(Saved entries)

★ ★ ★ ★ ★

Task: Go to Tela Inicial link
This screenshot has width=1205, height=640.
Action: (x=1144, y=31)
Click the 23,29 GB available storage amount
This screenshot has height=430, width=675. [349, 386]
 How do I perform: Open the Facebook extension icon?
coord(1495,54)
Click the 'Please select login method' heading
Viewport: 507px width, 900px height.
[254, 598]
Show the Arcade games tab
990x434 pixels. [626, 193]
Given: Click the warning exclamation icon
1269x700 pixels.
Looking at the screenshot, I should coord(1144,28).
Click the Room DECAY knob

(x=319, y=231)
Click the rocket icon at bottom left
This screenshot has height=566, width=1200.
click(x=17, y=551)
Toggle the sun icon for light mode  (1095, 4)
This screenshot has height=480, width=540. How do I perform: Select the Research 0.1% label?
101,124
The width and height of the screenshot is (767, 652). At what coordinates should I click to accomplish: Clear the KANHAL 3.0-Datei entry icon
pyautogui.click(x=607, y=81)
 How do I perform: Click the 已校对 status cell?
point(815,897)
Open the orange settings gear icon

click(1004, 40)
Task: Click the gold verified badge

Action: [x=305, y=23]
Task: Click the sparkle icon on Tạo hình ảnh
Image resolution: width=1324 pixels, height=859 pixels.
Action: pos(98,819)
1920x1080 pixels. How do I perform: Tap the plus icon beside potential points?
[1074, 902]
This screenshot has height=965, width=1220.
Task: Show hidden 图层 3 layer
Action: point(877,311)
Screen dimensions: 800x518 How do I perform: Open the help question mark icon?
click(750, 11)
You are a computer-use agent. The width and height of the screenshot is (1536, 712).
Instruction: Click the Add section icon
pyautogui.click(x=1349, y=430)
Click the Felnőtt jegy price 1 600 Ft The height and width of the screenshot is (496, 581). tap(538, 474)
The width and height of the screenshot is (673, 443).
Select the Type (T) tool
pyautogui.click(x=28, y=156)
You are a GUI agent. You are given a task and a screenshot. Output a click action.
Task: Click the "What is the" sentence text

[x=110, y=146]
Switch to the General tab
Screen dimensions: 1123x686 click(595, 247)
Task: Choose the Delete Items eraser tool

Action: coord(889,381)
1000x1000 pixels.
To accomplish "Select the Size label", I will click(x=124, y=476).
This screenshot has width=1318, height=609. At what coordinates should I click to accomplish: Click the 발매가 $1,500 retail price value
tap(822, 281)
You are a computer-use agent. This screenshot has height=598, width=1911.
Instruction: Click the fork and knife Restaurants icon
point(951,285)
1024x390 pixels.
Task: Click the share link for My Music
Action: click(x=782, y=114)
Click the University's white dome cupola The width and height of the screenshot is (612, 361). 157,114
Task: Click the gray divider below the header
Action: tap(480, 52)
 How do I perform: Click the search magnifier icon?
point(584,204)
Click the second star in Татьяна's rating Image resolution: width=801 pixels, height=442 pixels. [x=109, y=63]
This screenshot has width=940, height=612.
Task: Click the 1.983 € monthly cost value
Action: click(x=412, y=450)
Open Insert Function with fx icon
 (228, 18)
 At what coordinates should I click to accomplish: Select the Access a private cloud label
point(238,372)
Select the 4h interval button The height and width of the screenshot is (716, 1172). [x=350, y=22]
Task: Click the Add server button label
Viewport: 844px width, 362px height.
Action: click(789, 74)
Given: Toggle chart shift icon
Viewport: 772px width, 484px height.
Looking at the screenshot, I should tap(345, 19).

★ ★ ★ ★ ★

WORK REQUIRED >> Copy only this part of the entries above: the line with "Open Insert Function with fx icon", the line with "Task: Click the Add server button label", and the lines between, all exactly as written.

RESPONSE TO THE EXERCISE >>
Open Insert Function with fx icon
 (228, 18)
 At what coordinates should I click to accomplish: Select the Access a private cloud label
point(238,372)
Select the 4h interval button The height and width of the screenshot is (716, 1172). [x=350, y=22]
Task: Click the Add server button label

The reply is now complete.